My Facebook page isn’t huge…but it’s growing.
But the page’s posts are reaching an average of 1,185 people which is a big percentage of my audience — especially considering it’s happening without paid promotion of the posts.
As you can see below, this is almost double the reach I got a month ago.
So, how am I doing it?
I adopted the following nine practices — they may not work for everybody, but they’re certainly working for me.
1. I don’t post links.
Facebook doesn’t want us to send people off of Facebook.
Therefore, its algorithm favors posts that feature content which lives on Facebook as opposed to links that lead people to other websites.
This means if we post content natively on Facebook — text posts, photos, or videos — Facebook consistently surfaces that content in more of our followers’ news feeds and we get bigger reach.
[Side note: It’s not just the algorithm that doesn’t want to leave Facebook. Most users would also rather consume content in their feed than click links to go elsewhere.]
With this in mind, I’ve almost completely stopped posting links to my website and instead create native versions of them to share on Facebook.
Typically, I post them on Facebook as a photo post with a lengthy caption that includes either the full article or a condensed version of it.
For example, here’s a post I wrote about why you should never be in awe of anybody.
And here’s how I posted it on Facebook:
I’ve adopted this strategy because the main goal of my writing is to get it seen by as many people as possible (and ultimately convince them to subscribe to my newsletter).
So I optimize my posting strategy to do whatever will expose the most possible people to my writing — it’s about consumption, not clicks.
This decision to stop posting links has been the single biggest driver of increased reach for my Facebook posts.
When I still occasionally post a link on Facebook, it reaches half as many people as when I post natively.
2. I write longer (and better) captions.
Facebook’s algorithm is heavily influenced by the engagement our posts generate.
The more people like, comment, share, or click our post, the more distribution it will get.

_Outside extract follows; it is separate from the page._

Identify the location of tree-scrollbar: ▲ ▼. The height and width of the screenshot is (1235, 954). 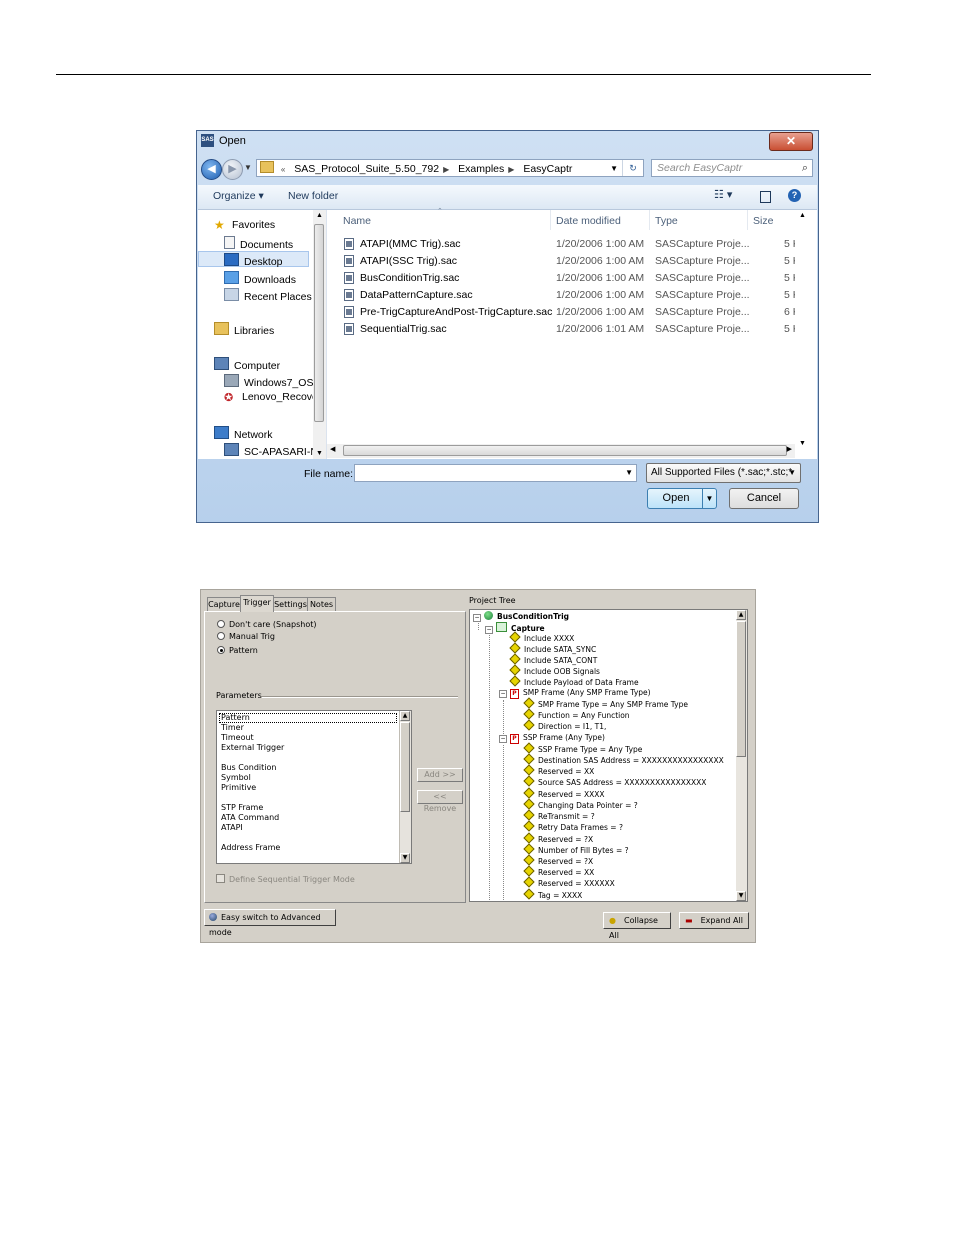
(742, 756).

With this in mind, I now write longer captions on my Facebook posts — captions long enough to trigger the “See more…” button for readers to expand the full caption and read it.
Doing this — assuming the caption is compelling — creates an opportunity for engagement (a click of the See more button) that doesn’t exist with a short caption.
It’s consistently led to more clicks on my posts, which in turn made them more engaging and led to more reach.
3. I use eye-catching images.
The first step to a successful post on Facebook is to catch people’s eye as they furiously scroll through their news feed.
If we can’t get them to at least stop for a beat to notice our post, we’ve got no shot at getting them to engage with it.
I try to ensure everything I post includes an image and to make those images as compelling as possible —something that will stand out from what people typically see in their feed.
4. I post less often.
I used to post several times a day and let my schedule dictate my content.
If I decided to post three times a day, then I had to come up with three things to post — even if it meant including content that was just OK.
But I recently switched that up and now post once a day with an emphasis on only posting high-quality stuff.
This has helped drive my increased reach because the better the quality, the better the performance and because my own posts no longer compete with each other for the attention of my audience.
Less is more. At least it has been for me.
5. I engage with comments.
I’ve always been good about engaging with the comments on my posts, but this past month I’ve made it a rule to at least Like (and often reply) to any comments I get.
It’s good for community building and drives the engagement that impacts Facebook’s algorithm.
6. I tag relevant Facebook pages in copy.
If you’re going to mention a person, place, or thing that has an official Facebook page, make sure you tag that page in your post copy.
It expands the reach of your post to the feeds of people who may be fans of those things you mentioned — and will show some of them your post even if they’re not fans of your own page.
It also helps ensure our own fans who are interested in those things will be more likely to see that post.
7. I post when most of my followers are online.
In our Facebook page Insights we can see a chart revealing when our page followers are typically online.
I noticed the peak times for my fans’ Facebook use is mid-afternoon, so I’ve started to post more often during that time frame.
I still mix it up to reach different people and it’s not clear how much of an impact it has since Facebook is so algorithm driven anyway, but it’s worth keeping in mind.
Here’s how the chart of my fans’ Facebook use looks:
8. I invite people who like posts to like the page.
One of the best ways to get more people to see our posts is to get more people to become fans of our page in the first place. Here’s an easy way to do that.
Click to see who has Liked any individual post on your page and when you do so, you have the opportunity to invite any non-fans who liked the post to like your page.
Here’s what it looks like when I click the Likes on a recent post — you’ll see it gives me the chance to invite a person who liked my post but isn’t yet a fan of my page.
I’ve done it with all my recent posts and it’s definitely helped grow the page.
9. I study the results.
My final tip is something that’s worth doing in any project you take on because it’s the key to improvement— you’ve got to experiment and study the results.
Facebook gives us a ton of data about everything we do on the platform and it’s important to analyze what’s happening when we try out different approaches.
That’s how I discovered these tips and how I continue to find new ones as I go.